* **TASK GOAL**
State how many lines in the material hold the string "Given"; nothing besides that number is expected.
━━ THE RECORDS ━━
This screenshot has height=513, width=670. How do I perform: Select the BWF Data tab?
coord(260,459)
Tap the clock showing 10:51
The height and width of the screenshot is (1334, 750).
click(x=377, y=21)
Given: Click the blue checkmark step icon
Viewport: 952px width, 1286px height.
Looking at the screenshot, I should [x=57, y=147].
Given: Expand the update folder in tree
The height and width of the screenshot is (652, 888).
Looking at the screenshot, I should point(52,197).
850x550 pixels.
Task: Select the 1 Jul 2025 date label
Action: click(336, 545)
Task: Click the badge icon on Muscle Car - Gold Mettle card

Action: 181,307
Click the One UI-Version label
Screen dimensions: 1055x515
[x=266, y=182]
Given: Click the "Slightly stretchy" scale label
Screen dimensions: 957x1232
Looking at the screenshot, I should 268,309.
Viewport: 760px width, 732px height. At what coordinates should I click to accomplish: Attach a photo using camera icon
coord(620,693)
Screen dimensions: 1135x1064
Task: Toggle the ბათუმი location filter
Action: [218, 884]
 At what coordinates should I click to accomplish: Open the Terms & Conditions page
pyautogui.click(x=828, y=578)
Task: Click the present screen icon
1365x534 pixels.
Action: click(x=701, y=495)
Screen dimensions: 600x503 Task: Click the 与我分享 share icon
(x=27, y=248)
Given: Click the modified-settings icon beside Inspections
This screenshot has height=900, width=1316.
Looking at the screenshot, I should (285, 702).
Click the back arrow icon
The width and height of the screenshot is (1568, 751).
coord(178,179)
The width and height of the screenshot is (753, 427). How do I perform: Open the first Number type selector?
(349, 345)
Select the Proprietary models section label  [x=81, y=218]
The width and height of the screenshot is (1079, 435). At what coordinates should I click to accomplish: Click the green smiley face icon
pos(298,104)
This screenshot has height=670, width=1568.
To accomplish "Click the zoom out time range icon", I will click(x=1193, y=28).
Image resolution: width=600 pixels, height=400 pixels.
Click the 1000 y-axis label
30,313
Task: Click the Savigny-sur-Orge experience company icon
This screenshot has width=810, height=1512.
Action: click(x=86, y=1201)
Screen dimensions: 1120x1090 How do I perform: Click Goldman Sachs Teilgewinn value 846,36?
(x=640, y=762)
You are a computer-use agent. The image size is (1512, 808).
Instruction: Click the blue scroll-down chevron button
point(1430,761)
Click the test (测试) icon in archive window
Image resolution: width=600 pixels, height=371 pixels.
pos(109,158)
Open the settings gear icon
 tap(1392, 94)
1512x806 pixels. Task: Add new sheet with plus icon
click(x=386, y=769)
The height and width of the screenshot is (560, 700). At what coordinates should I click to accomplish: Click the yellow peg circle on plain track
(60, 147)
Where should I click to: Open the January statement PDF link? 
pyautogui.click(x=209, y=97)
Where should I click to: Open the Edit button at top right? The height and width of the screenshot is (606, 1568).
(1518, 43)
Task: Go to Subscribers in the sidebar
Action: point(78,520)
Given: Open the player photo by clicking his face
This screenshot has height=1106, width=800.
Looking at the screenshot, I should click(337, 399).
━━━
* **ANSWER FOR THIS EXERCISE**
5